Israel’s temple in the Bible is described as the place where God’s space and humanity’s space are one. In fact, the whole biblical drama can be told as a story about God’s temple.
In this video, we explore how Israel’s temple in the Bible is described as the place where God’s space and humanity’s space are one. In fact, the whole biblical drama can be told as a story about God’s temple. In the opening pages of Genesis, God creates a cosmic temple, and in the person of Jesus, God takes up personal residence in his temple-world. By the end of the biblical story, all of creation has become God’s sacred temple. There is so much to discover about this rich biblical theme. Let's jump in.Video Details
The temple is a place where heaven and earth meet.
The ancient Israelite temple was a gigantic symbol that visualized God’s desire to live together with his human creatures and rule the world through them.
If you were to ask any ancient Israelite to tell you the most important place on earth, you would get a clear and consistent answer: the temple in Jerusalem. It’s the place where heaven and earth meet, where the creator God has chosen to take up residence among his people. It’s a sacred place where Israel’s priestly representatives enter into God’s presence on their behalf to express thanks, confession, and praise. This building attracted Israelite pilgrims for centuries and was a cornerstone of their covenant relationship with God.
Was the temple just a building?
But this amazing building did even more. It told a story through its visual symbolism, a story that reaches back to the beginning of humanity’s story as told in Genesis chs. 1-3. There God appoints humanity as his royal and priestly representatives to rule the world on his behalf. And when the biblical authors start describing creation and the garden of Eden, any ancient Israelite reader would have understood these as temple images.
The seven-day sequence of creation in Genesis ch. 1 outlines the daily, weekly, and monthly calendar of temple worship for the Israelites. And the garden of Eden is described with imagery that anticipates the gold, jewels, angels, and garden symbolism that permeated the temple. Eden was where God commissioned humanity to rule the world, and it’s where humans rebelled and did what was right in their own eyes.
This resulted in humanity’s exile from God’s presence, estrangement from one another, and from creation itself.
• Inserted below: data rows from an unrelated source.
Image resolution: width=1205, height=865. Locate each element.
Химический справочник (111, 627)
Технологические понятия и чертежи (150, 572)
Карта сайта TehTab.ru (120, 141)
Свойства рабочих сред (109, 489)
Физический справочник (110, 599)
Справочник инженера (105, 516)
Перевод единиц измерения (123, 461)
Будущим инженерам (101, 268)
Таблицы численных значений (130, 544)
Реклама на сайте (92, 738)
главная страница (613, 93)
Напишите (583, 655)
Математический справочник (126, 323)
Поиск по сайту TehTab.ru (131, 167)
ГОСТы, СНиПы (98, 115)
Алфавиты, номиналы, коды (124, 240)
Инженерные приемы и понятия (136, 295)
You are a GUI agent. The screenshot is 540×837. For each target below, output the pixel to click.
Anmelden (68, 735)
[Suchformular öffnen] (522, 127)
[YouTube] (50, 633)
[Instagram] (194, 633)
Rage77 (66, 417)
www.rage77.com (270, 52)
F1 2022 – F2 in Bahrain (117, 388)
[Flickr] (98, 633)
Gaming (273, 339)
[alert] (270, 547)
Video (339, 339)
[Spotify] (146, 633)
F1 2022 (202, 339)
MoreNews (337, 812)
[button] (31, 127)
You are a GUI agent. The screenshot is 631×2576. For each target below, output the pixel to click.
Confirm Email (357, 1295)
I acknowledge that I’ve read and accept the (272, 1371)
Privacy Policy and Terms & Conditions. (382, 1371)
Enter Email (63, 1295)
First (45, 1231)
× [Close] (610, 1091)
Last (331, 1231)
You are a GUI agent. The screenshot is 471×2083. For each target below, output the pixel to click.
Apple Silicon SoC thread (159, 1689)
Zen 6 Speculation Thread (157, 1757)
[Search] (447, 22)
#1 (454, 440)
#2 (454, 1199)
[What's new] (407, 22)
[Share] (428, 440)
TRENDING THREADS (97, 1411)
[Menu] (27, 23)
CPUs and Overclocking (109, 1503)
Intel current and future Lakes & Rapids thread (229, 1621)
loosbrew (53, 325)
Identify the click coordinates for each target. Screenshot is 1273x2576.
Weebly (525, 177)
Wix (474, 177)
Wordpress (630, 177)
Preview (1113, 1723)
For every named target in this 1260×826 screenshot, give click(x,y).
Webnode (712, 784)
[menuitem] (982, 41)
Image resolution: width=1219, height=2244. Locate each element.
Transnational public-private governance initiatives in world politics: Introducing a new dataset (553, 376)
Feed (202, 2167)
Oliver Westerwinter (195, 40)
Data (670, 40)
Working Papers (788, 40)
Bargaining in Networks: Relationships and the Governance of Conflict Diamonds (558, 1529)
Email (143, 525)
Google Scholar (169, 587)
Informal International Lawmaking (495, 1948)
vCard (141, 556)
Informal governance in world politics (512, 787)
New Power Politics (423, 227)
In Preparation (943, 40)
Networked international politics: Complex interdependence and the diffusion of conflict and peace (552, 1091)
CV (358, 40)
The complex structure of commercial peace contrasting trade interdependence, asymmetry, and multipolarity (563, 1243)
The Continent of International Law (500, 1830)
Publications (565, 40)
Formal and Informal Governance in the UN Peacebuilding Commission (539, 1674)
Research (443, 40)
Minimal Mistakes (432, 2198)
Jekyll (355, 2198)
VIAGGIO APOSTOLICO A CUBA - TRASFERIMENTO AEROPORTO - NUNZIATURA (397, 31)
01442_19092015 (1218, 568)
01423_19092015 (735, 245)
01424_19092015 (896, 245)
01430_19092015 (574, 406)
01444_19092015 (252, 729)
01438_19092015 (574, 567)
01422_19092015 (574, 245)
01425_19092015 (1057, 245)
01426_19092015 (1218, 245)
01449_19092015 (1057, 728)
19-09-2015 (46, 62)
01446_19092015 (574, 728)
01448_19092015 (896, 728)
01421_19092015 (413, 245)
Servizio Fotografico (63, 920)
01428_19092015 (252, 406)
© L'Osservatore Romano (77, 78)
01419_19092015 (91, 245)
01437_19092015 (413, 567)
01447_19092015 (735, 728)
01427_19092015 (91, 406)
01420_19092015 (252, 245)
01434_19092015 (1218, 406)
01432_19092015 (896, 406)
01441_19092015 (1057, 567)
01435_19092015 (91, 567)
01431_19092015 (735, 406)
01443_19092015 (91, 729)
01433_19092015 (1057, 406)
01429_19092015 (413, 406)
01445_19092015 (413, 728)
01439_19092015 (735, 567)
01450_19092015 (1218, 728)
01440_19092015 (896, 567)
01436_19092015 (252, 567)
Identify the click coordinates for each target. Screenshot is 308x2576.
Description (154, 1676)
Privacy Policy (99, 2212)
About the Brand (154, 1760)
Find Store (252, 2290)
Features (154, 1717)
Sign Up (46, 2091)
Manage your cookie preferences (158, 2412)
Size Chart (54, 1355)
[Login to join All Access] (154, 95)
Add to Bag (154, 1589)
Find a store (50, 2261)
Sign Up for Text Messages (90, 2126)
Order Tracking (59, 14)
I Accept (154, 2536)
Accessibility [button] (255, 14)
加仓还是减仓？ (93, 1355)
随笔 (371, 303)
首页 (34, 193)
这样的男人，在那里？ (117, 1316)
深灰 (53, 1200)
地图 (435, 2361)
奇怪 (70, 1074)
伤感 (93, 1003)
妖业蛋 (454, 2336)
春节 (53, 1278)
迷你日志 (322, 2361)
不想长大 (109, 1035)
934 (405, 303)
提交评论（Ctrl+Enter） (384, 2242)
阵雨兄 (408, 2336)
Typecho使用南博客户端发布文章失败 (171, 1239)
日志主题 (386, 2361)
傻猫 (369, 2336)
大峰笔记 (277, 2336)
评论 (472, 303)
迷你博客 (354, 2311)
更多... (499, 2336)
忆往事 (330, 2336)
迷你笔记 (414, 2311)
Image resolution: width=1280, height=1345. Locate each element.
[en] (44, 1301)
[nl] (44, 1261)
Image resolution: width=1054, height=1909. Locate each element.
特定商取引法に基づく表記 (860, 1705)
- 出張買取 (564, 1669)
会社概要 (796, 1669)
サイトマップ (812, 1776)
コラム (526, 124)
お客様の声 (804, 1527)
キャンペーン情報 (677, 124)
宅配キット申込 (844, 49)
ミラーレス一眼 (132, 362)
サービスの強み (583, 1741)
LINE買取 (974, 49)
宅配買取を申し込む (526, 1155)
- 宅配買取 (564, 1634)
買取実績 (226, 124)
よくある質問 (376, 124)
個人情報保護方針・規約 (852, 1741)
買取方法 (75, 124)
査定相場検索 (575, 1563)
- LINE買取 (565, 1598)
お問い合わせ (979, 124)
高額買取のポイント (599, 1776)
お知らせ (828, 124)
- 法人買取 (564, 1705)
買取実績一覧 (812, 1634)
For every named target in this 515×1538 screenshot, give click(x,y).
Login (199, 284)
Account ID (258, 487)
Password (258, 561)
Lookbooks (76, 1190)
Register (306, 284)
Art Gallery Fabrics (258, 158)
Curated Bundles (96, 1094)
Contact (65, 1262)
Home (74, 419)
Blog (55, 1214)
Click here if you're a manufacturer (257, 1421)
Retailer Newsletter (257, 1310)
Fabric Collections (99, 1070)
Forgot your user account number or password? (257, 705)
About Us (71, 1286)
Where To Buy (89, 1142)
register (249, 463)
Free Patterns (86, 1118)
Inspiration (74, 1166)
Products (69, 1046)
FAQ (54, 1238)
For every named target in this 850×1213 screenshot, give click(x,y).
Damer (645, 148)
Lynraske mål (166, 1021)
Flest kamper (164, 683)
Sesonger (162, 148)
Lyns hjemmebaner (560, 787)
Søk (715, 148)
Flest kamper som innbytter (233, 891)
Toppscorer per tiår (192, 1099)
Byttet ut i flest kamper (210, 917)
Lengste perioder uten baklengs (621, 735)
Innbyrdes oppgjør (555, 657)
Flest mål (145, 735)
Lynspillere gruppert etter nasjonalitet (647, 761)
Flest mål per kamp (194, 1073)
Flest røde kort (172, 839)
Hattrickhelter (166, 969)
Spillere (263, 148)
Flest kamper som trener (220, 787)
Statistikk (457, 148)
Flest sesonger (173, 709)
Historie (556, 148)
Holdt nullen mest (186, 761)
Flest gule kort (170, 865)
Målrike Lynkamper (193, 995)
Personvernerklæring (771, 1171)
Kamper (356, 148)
But in the biblical story God isn’t giving up on humanity. He chooses one family out of the nations and eventually comes to take up residence in their midst, first in a mobile-temple structure called the Tabernacle, and later in the temple of Jerusalem. These spaces were designed as micro-Edens, and the priests who worked inside were symbolic representatives of Adam and Eve. The temple was a sacred re-enactment of humanity’s return to the garden, to live together with God in peace. In this way, the temple was a prophetic symbol that pointed forward to the day when not just a select few priests, but everyone could enter into the divine presence in a renewed creation.
The Temple during Exile
But it didn’t last. The biblical books of Joshua through 2 Kings tell the story of how Israel entered into the Promised Land, rebelled against their God, and dishonored the temple in Jerusalem. And so, after centuries of patient waiting, God handed Israel and its temple over to the imperial powers of Assyria and Babylon, who plundered and destroyed the temple and exiled Israel far from their homeland. Israel replayed the rebellion of Adam and Eve and suffered a similar result. And even though many Israelites eventually returned back to Jerusalem and rebuilt a smaller temple, the Israelites never experienced God’s presence there in the same way. This is why the biblical prophets spoke of a future temple when Israel’s God would return and take up residence once more among his people.
Jesus as a New Temple
All of this is crucial for understanding the story of Jesus. The Gospel of John opens by telling us that Jesus of Nazareth was the glorious temple presence of Israel’s God embodied as a human being. “The Word became flesh and pitched a tent among us, and we saw his glory” (John 1:14). With these words, Jesus is described as the Tabernacle, as the divine temple glory that has become human. The claim is that Jesus is the ultimate reality to which the temple pointed all along. In fact, Jesus said that he was “one greater than the temple” (Matthew 12:6). It’s in Jesus that heaven and earth—God and humanity—have become one. Jesus was claiming to be the true royal-priest, the human who would partner with God and rule creation. Jesus is a human temple.
The Renewed Temple
And this has huge significance for his followers. When the Holy Spirit came to take up residence among Jesus’ followers at Pentecost, God’s fiery appearance recalls when he came to dwell in the Jerusalem temple (see 1 Kings 8 and Acts 2). This also helps us understand why Jesus’ earliest followers described themselves as human temples. The apostle Peter called Jesus’ people “living stones who are built up as a spiritual temple as a holy priesthood, to offer spiritual sacrificed acceptable to God through Jesus the Messiah” (1 Peter 2:5). Through Jesus, humanity is invited to reclaim their original calling, to rule the world together in partnership with God.
This is what we see on the last page of the Bible, where all creation is renewed, and heaven and earth come together in a new garden-city (see Revelation chs. 21-22). We’re told that there is no temple building there (Revelation 21:22) because God himself is the temple, and his people can now live and rule directly in his presence.